ENTRIES
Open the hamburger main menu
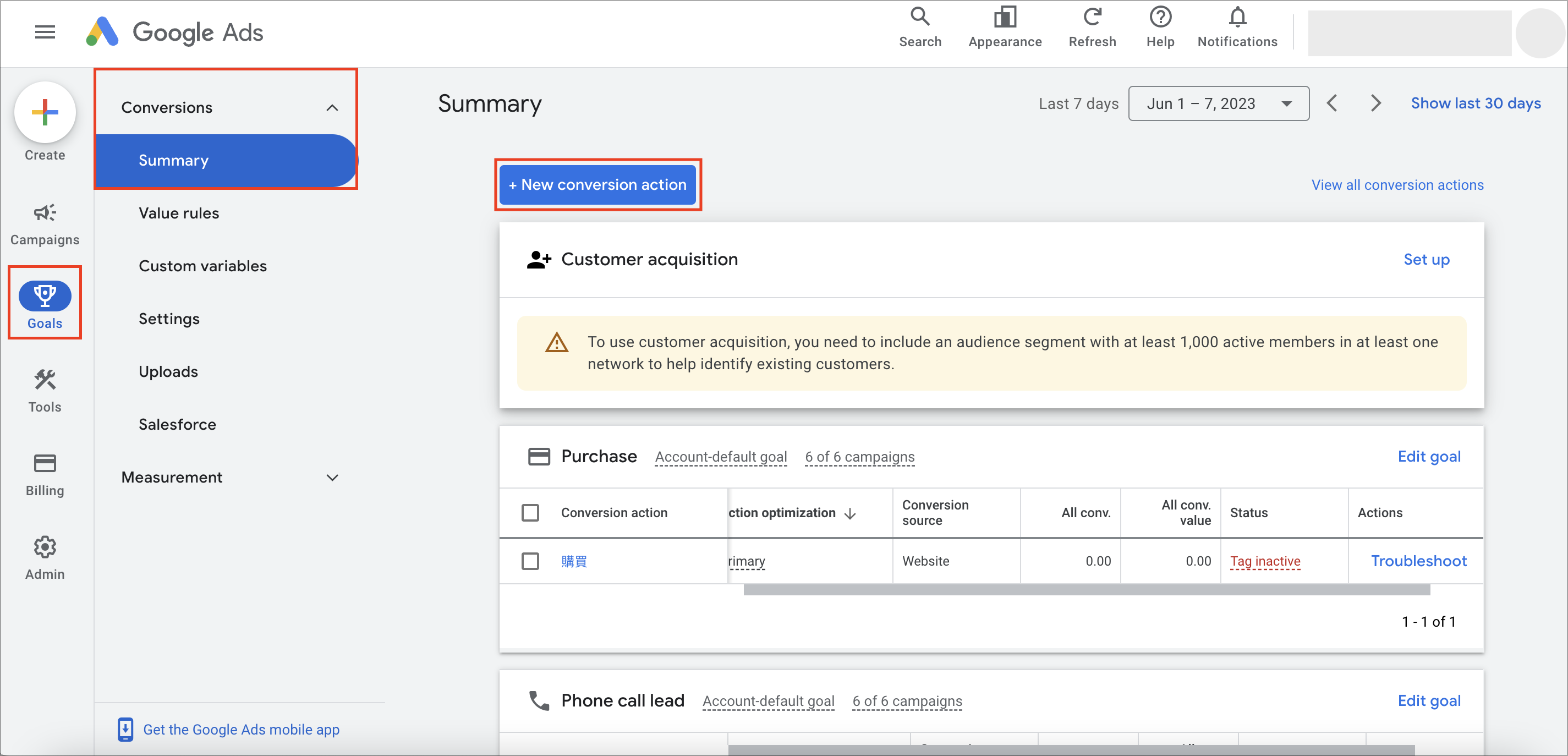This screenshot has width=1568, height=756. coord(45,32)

--

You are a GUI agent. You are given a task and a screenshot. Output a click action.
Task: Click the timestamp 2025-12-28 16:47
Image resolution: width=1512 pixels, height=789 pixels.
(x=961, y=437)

TASK BRIEF
Set down the records again word for word, from the line that contains "You are a GUI" through the line that contains "(x=961, y=437)", and include nothing else.

PROBLEM SOLUTION
You are a GUI agent. You are given a task and a screenshot. Output a click action.
Task: Click the timestamp 2025-12-28 16:47
Image resolution: width=1512 pixels, height=789 pixels.
(x=961, y=437)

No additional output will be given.